Last week’s installment of the missed at-bat of the week gave us a game from May 10th against the Toronto Blue Jays when DJ LeMahieu came back in an at-bat after a few late swings to lace a double off the left field wall. You may recall there were a few other special at-bats that happened in that game from the New York Yankees. The one that will jump to the front of your mind would be Aaron Judge’s three-run, walk-off home run against Jordan Romano that sailed high and far over the left field wall. But there was another three-run home run in the sixth inning that got the run scoring going for the Yankees, and it came from the hands and barrel of Giancarlo Stanton.
At the time, Stanton had been on a tear. To start the year, he looked incredible and perhaps primed for his best season in pinstripes. This at-bat is a perfect representation of how when Stanton is at his best, he can take any pitch out of the yard. His unique flat swing lets him make deep contact and still hit the ball in the air to the opposite field. If you miss up and away, it’s a perfect opportunity for him to take advantage of his seemingly tree chop swing. Okay, now with that nerdy banter out of the way, let’s jump into the game tying at-bat.
This is a high quality sinker at the bottom of the zone to start the at-bat. Yimi Garcia was looking for a groundball and an inning-ending double play, but Stanton made the right decision to let this bowling ball sinker pass him by for a strike.

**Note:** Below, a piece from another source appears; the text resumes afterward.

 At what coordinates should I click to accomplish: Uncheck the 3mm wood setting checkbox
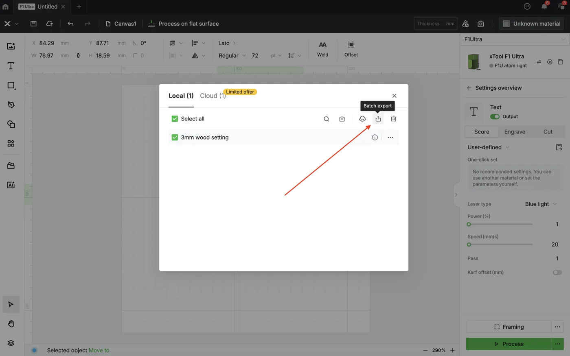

The goal here is to get the barrel on the ball, and with Stanton’s swing, this isn’t an ideal pitch to do so. Good approach to start the at-bat. 0-1 count.
This is a super nasty pitch. It’s not one of the misleading pitches that you see because of a bad camera angle either. This truly is a running fastball with plenty of induced horizontal break. It ran a bit too much for Stanton to consider swinging, but it was nasty nonetheless. That’s the double edged sword of throwing pitches with so much movement. They really need to start in the right place to fool a hitter. This one barely made Stanton flinch. The outcome is a 1-1 count.
That’s a great adjustment from Garcia. He threw the same exact pitch that started in an area that would get Stanton’s eyes to light up. It’s an interesting pitch because you don’t typically see swings and misses on sinkers down in the zone. This is more of a barrel suppressor that missed, but has so much run that it misses the bat entirely of a hitter who swings with such a flat bat path. Garcia gave himself the upper hand in the at-bat because of it. 1-2 count.
I’m typically not a fan of the “throw the same pitch over and over again approach against great hitters” approach, but it’s understandable why he would go back to this pitch. Stanton whiffed on it in the previous one and if he could execute it again, the worst case is a ground ball into the ground. But like a great hitter would, Stanton took it and got an even 2-2 count. Great take from a well disciplined hitter.
The slider was the right choice, but not in that area of the zone! I gave it away before jumping into the at-bat, but a breaking ball in this zone is the perfect pitch for Stanton to destroy to right field. This may have only been a wall scraper, but it counts the same as a 500 foot homer. I was at this game, and the stadium was shaking. I miss these moments. 2023 will have more, and I hope Stanton finds the health he needs to make this happen on a regular basis.